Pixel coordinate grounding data
******

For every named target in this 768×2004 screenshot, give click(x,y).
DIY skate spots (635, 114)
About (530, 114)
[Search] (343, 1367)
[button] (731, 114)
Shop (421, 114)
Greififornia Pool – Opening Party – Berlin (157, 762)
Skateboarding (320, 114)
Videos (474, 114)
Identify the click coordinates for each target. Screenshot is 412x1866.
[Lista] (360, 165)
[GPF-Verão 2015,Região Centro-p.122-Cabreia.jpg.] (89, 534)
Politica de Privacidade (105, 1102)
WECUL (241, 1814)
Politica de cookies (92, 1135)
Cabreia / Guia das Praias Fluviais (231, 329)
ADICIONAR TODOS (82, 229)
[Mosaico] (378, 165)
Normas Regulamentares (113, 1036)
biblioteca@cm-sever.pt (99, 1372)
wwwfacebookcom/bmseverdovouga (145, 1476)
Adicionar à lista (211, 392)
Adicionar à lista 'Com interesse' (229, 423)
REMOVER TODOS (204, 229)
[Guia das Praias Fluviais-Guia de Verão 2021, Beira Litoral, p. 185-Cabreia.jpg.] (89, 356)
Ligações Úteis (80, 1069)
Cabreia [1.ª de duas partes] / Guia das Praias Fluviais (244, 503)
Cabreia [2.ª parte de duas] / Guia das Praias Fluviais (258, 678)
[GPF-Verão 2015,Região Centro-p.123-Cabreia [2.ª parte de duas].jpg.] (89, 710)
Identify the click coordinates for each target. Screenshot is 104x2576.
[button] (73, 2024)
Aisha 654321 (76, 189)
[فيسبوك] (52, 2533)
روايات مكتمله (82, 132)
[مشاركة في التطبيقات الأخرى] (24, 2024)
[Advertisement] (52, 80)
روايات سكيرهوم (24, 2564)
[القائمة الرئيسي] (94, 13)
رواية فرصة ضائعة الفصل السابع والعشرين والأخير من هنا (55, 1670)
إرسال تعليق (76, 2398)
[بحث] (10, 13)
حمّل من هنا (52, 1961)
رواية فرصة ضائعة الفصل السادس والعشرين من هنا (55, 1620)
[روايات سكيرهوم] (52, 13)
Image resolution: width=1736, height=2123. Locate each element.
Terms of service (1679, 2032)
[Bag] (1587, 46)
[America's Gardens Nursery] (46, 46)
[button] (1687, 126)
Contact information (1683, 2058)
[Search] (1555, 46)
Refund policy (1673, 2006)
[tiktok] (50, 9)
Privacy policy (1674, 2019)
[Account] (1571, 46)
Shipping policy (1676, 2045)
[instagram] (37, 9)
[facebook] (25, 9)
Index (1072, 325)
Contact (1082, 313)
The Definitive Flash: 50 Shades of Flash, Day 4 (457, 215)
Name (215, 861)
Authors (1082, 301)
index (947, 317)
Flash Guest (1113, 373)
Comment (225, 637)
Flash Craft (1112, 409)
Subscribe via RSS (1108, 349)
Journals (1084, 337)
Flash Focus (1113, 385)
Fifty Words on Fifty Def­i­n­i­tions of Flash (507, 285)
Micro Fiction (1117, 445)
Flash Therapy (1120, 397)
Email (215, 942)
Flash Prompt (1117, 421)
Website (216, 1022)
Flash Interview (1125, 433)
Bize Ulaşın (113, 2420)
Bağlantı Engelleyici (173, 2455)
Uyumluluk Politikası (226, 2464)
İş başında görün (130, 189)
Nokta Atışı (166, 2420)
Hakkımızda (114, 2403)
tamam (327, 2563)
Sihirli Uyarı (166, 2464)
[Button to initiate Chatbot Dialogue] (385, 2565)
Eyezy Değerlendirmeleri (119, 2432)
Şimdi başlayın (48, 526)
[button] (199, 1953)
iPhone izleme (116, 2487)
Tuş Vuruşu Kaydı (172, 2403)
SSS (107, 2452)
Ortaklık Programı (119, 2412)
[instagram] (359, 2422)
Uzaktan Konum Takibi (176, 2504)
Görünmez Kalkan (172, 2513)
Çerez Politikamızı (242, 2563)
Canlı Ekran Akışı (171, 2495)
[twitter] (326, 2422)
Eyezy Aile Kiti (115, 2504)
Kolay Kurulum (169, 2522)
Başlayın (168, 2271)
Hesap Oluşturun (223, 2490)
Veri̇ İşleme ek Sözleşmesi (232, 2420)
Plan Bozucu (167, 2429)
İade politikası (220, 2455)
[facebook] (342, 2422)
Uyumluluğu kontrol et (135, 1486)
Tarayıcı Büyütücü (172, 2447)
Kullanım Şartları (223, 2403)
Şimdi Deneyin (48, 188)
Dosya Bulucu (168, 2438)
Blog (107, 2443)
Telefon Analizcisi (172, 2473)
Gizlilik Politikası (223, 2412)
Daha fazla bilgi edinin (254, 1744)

******

▸ **Instructions to follow**:
Retype, exactly as written, each line from the one that has "Blog (107, 2443)" to the bottom of the entries above, and include both of those lines.

▸ **Answer to this problem**:
Blog (107, 2443)
Telefon Analizcisi (172, 2473)
Gizlilik Politikası (223, 2412)
Daha fazla bilgi edinin (254, 1744)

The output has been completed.